Copy each entry as written.

****

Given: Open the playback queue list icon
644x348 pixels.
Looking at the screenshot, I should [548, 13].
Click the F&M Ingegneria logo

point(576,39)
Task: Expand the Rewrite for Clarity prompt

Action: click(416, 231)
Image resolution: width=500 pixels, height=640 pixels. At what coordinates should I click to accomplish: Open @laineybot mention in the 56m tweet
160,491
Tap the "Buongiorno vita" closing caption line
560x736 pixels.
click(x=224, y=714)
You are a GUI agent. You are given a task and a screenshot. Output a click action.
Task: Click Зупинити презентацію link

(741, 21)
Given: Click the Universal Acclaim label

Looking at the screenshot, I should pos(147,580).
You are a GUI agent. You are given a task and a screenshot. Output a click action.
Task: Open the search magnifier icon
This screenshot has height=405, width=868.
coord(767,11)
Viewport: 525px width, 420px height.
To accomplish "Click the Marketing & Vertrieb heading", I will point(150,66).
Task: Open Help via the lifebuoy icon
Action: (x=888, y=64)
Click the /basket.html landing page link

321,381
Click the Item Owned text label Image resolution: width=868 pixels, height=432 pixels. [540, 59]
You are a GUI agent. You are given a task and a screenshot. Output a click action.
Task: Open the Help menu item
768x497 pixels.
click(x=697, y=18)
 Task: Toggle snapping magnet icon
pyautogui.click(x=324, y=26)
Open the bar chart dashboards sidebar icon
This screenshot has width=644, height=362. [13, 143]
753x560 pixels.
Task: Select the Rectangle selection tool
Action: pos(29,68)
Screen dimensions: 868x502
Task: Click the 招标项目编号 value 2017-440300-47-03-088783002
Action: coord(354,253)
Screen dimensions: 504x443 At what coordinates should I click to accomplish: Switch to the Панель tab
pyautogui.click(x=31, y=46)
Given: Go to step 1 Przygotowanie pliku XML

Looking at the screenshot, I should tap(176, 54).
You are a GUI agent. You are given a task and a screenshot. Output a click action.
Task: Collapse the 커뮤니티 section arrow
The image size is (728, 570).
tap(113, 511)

****

Response below =>
Given: Open the playback queue list icon
644x348 pixels.
Looking at the screenshot, I should [548, 13].
Click the F&M Ingegneria logo

point(576,39)
Task: Expand the Rewrite for Clarity prompt

Action: click(416, 231)
Image resolution: width=500 pixels, height=640 pixels. At what coordinates should I click to accomplish: Open @laineybot mention in the 56m tweet
160,491
Tap the "Buongiorno vita" closing caption line
560x736 pixels.
click(x=224, y=714)
You are a GUI agent. You are given a task and a screenshot. Output a click action.
Task: Click Зупинити презентацію link

(741, 21)
Given: Click the Universal Acclaim label

Looking at the screenshot, I should pos(147,580).
You are a GUI agent. You are given a task and a screenshot. Output a click action.
Task: Open the search magnifier icon
This screenshot has height=405, width=868.
coord(767,11)
Viewport: 525px width, 420px height.
To accomplish "Click the Marketing & Vertrieb heading", I will point(150,66).
Task: Open Help via the lifebuoy icon
Action: (x=888, y=64)
Click the /basket.html landing page link

321,381
Click the Item Owned text label Image resolution: width=868 pixels, height=432 pixels. [540, 59]
You are a GUI agent. You are given a task and a screenshot. Output a click action.
Task: Open the Help menu item
768x497 pixels.
click(x=697, y=18)
 Task: Toggle snapping magnet icon
pyautogui.click(x=324, y=26)
Open the bar chart dashboards sidebar icon
This screenshot has width=644, height=362. [13, 143]
753x560 pixels.
Task: Select the Rectangle selection tool
Action: pos(29,68)
Screen dimensions: 868x502
Task: Click the 招标项目编号 value 2017-440300-47-03-088783002
Action: coord(354,253)
Screen dimensions: 504x443 At what coordinates should I click to accomplish: Switch to the Панель tab
pyautogui.click(x=31, y=46)
Given: Go to step 1 Przygotowanie pliku XML

Looking at the screenshot, I should tap(176, 54).
You are a GUI agent. You are given a task and a screenshot. Output a click action.
Task: Collapse the 커뮤니티 section arrow
The image size is (728, 570).
tap(113, 511)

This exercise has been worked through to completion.